License: MIT License

R 100.00%
marker-genes enrichment

lrcell's Introduction

LRcell tutorial

Package version: 1.0.0

Our paper is now on Briefings in Bioinformatics here.

Introduction

The goal of LRcell is to identify specific sub-cell types that drives the changes observed in a bulk RNA-seq differential gene expression experiment. To achieve this, LRcell utilizes sets of cell marker genes acquired from single-cell RNA-sequencing (scRNA-seq) as indicators for various cell types in the tissue of interest. Next, for each cell type, using its marker genes as indicators, we apply Logistic Regression on the complete set of genes with differential expression p-values to calculate a cell-type significance p-value. Finally, these p-values are compared to predict which one(s) are likely to be responsible for the differential gene expression pattern observed in the bulk RNA-seq experiments. LRcell is inspired by the LRpath algorithm developed by Sartor et al., originally designed for pathway/gene set enrichment analysis. LRcell contains three major components: LRcell analysis, plot generation and marker gene selection. All modules in this package are written in R.

Pre-loaded marker genes

LRcell provides marker genes in the Prefrontal Cortex (pFC) human brain region, human PBMC and nine mouse brain regions (Frontal Cortex, Cerebellum, Globus Pallidus, Hippocampus, Entopeduncular, Posterior Cortex, Striatum, Substantia Nigra and Thalamus). The human brain dataset describes single-cell gene expression profiles of control samples in Major Depressive Disorder (MDD) disease studies. The mouse brain dataset comes from a whole mouse brain analysis and the data is also available at DropViz.

Workflow

Installation

This is a R Bioconductor package and it can be installed by using BiocManager.

if (!requireNamespace("BiocManager", quietly = TRUE))
    install.packages("BiocManager") ## this will install the BiocManager package
BiocManager::install("LRcell")

To check whether LRcell package is successfully installed:

library(LRcell)

LRcell usage

Once we have LRcell package loaded, we can start using it to analyze the transcriptional engagement of cell types or clusters.

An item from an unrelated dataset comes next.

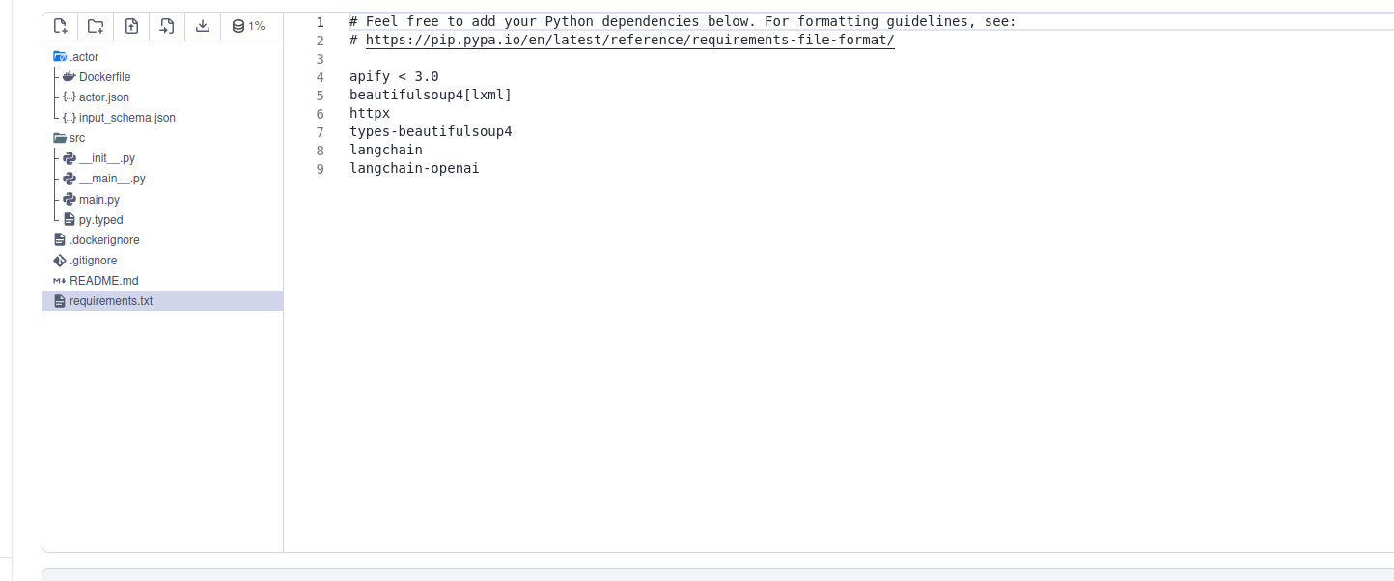
Task: Click the upload file icon
Action: 130,26
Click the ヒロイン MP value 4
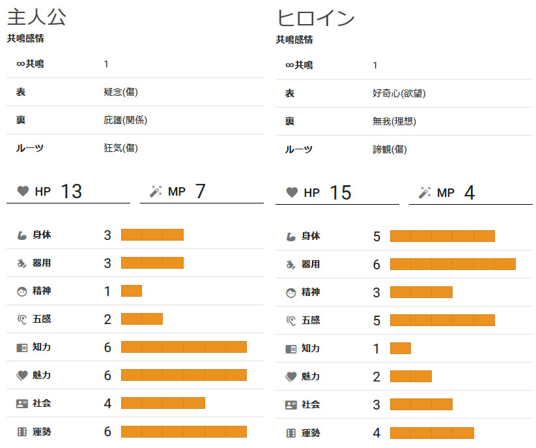The height and width of the screenshot is (448, 536). tap(470, 192)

LRcell takes both single-cell marker genes list and p-values of bulk DE genes as input to calculate the enrichment of cell-type specific marker genes in the ranked DE genes.

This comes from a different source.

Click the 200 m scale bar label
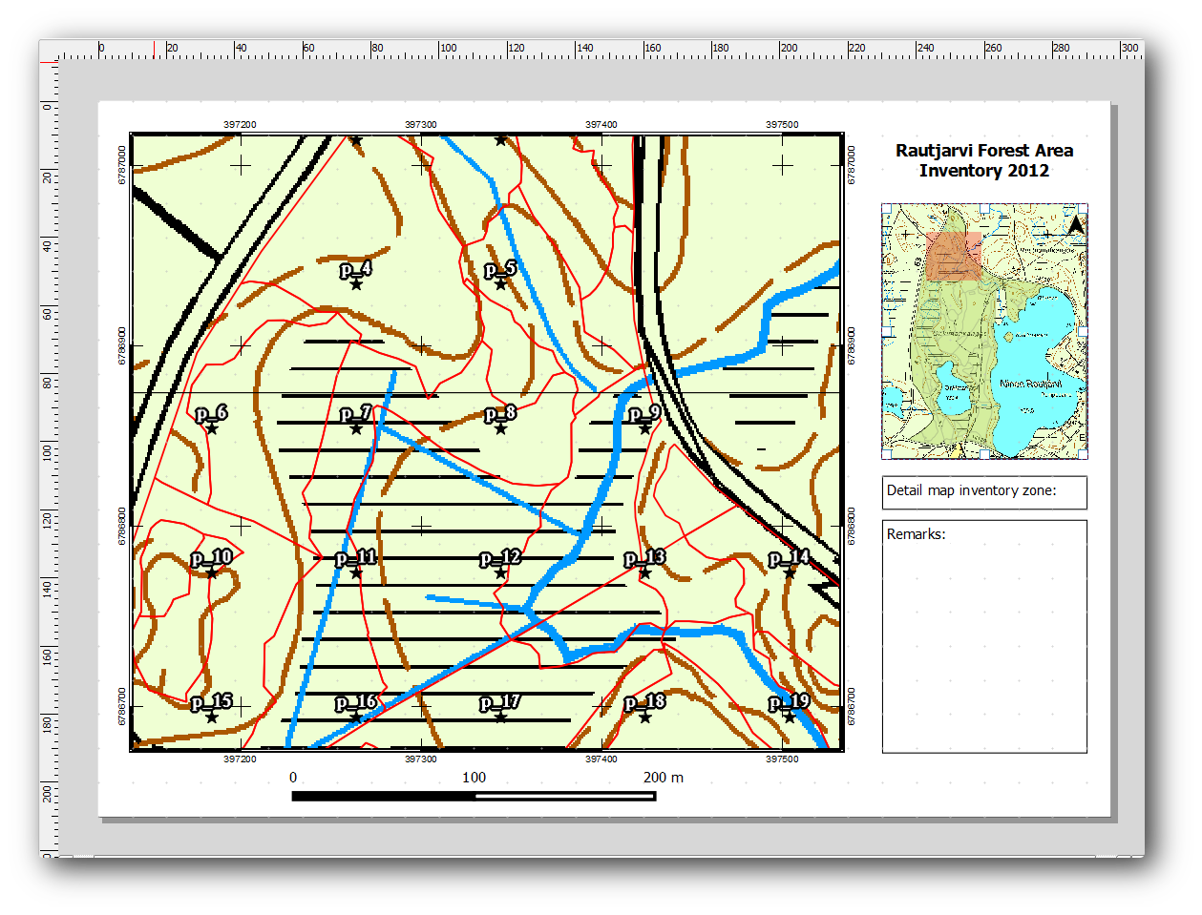The width and height of the screenshot is (1202, 915). coord(663,778)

As mentioned above, LRcell provides single-cell marker genes list in 1 human brain region (Prefrontal Cortex), 1 human PBMC and 9 mouse brain regions (Frontal Cortex, Cerebellum, Globus Pallidus, Hippocampus, Entopeduncular, Posterior Cortex, Striatum, Substantia Nigra and Thalamus).

The data is stored in another Bioconductor ExperimentHub package named LRcellTypeMarkers. Users can access the data through ExperimentHub by:

## for installing ExperimentHub
BiocManager::install("ExperimentHub")

## query data
library(ExperimentHub)
eh <- ExperimentHub::ExperimentHub()
eh <- AnnotationHub::query(eh, "LRcellTypeMarkers")
eh  ## this will list out EH number to access the calculated gene enrichment scores

## get mouse brain Frontal Cortex enriched genes
enriched.g <- eh[["EH4548"]]
marker.g <- get_markergenes(enriched_genes, method="LR", topn=100)

Users are also encouraged to process a read count matrix with cell annotation information into a gene enrichment scores matrix.

enriched.g <- LRcell_gene_enriched_scores(expr, annot, power=1, parallel=TRUE, n.cores=4)

Here, expr is a read count matrix with rows as genes and columns as cells. annot is a named-vector with names as cell names (which is in accordance with the column names of expr) and values as annotated cell types. power is a hyper-parameter controlling how much penalty for the proportion of cells expressing certain gene. parallel and n.cores are two parameters for executing function in parallel to accelerate the calculation.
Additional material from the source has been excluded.